RECORDS PROVIDED section start

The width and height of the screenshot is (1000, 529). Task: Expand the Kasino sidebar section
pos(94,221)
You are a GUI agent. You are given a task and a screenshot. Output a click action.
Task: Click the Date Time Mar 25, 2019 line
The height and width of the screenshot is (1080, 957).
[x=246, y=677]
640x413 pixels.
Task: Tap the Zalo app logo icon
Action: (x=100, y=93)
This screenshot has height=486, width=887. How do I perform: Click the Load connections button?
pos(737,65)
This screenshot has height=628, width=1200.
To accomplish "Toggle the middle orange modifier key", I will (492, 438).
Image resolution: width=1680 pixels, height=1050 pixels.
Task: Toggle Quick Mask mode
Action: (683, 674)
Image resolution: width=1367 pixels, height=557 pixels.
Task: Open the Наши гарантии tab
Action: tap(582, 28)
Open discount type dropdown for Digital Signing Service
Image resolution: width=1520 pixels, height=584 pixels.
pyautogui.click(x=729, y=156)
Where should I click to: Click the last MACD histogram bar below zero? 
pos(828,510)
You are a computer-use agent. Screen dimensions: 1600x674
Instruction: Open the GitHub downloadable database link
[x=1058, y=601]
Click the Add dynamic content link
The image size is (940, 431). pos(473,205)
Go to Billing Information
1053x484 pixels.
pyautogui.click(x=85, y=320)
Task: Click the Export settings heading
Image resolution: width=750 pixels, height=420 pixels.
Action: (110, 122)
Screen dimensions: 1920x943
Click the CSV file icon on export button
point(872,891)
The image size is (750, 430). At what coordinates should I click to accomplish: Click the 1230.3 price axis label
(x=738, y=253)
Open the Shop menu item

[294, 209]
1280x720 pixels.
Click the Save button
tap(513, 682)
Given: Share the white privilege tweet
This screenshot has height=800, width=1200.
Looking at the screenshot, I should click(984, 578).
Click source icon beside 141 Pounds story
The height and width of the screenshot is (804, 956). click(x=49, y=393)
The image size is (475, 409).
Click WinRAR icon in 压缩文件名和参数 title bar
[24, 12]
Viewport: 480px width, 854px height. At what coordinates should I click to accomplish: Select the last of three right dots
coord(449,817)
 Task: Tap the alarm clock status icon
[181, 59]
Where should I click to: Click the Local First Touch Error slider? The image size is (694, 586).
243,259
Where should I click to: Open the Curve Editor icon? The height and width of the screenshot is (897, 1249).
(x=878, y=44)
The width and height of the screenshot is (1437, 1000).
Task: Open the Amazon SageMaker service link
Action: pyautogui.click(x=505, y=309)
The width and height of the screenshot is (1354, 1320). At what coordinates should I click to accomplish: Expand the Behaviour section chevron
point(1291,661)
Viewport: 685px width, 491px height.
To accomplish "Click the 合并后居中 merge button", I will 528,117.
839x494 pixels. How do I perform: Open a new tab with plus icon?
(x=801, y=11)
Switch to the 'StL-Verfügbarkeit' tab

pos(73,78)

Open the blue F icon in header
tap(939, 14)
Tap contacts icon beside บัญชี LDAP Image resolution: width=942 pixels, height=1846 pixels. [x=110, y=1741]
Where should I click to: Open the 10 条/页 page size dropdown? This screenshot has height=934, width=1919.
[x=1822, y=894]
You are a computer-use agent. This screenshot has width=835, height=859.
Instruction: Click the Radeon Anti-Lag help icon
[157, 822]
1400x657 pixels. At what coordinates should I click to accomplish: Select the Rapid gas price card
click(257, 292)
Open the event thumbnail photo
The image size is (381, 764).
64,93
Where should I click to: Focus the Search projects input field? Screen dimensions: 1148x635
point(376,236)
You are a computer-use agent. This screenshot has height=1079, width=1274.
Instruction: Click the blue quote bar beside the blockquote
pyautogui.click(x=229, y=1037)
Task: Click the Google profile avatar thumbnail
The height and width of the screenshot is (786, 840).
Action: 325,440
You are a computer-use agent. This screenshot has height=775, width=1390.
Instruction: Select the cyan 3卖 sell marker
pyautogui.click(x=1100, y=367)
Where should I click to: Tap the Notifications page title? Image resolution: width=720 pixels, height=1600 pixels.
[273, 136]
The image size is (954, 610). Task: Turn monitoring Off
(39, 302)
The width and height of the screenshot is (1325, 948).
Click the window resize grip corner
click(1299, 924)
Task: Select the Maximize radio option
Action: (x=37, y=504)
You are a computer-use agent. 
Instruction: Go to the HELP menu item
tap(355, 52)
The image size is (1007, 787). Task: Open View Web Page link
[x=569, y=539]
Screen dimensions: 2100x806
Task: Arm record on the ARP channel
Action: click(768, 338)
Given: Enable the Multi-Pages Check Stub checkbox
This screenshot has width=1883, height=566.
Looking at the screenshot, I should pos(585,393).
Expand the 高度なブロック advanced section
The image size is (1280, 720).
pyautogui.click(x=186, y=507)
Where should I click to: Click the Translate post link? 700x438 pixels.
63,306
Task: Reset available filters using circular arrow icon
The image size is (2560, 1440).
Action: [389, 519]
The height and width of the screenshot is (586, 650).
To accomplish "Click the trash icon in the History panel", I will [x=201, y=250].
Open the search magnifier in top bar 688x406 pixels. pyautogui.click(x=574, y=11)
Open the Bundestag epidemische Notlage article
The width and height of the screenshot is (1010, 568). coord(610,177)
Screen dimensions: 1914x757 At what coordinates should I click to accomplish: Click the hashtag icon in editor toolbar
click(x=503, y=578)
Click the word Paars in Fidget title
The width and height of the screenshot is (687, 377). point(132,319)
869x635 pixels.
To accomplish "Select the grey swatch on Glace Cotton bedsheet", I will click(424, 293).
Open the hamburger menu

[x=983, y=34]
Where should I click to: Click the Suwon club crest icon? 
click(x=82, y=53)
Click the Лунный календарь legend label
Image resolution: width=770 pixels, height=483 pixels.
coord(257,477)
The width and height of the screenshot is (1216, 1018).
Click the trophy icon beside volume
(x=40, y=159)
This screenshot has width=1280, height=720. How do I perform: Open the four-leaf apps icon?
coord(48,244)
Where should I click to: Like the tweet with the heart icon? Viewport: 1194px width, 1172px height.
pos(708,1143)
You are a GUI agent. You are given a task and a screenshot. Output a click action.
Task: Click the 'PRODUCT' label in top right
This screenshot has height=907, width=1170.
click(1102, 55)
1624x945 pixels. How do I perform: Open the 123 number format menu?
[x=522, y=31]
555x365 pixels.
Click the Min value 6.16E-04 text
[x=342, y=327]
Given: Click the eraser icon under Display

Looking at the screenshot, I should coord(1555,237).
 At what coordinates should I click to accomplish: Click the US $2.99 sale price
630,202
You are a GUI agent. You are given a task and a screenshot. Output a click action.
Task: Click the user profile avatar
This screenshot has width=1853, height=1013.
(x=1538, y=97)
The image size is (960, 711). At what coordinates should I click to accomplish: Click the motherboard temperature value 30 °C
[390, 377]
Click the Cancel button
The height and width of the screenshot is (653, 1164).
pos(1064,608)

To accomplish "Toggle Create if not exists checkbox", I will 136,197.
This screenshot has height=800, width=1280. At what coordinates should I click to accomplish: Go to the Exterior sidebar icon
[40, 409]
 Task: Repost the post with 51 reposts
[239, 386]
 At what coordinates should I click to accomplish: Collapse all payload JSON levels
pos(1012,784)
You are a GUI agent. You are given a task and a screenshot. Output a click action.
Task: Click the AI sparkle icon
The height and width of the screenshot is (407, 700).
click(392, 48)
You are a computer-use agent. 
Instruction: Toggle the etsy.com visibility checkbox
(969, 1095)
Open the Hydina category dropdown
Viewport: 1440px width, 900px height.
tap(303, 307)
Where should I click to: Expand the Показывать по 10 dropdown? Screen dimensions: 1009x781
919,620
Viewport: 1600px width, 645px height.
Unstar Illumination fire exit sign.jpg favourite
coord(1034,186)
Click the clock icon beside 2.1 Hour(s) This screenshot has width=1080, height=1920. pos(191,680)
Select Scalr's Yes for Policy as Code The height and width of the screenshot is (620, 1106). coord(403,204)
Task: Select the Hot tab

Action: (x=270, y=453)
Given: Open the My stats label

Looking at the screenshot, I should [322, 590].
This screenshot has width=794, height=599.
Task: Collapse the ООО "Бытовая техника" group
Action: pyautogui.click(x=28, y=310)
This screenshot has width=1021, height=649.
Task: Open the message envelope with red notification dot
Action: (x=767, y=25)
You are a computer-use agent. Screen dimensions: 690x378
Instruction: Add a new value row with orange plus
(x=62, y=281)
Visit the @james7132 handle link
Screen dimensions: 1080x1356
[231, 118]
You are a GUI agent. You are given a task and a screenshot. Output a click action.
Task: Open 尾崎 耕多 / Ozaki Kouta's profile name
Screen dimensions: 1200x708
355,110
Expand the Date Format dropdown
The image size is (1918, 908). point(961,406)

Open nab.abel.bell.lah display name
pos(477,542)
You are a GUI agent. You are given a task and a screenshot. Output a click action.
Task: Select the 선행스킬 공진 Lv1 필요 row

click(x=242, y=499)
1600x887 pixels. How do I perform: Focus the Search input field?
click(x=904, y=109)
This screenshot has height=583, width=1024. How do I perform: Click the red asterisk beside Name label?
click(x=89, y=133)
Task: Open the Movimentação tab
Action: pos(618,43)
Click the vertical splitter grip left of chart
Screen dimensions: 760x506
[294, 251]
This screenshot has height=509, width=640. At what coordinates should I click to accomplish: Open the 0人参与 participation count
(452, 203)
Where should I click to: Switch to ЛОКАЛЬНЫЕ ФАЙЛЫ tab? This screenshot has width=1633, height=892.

RECORDS PROVIDED section end

■ **EXERCISE AIM**
Could you retype exactly the lines above, starting at the line that contains "Screen dimensions: 1920x943" and ending at the line that contains "1280x720 pixels.", and nothing more?

■ **ANSWER TO THE PROBLEM**
Screen dimensions: 1920x943
Click the CSV file icon on export button
point(872,891)
The image size is (750, 430). At what coordinates should I click to accomplish: Click the 1230.3 price axis label
(x=738, y=253)
Open the Shop menu item

[294, 209]
1280x720 pixels.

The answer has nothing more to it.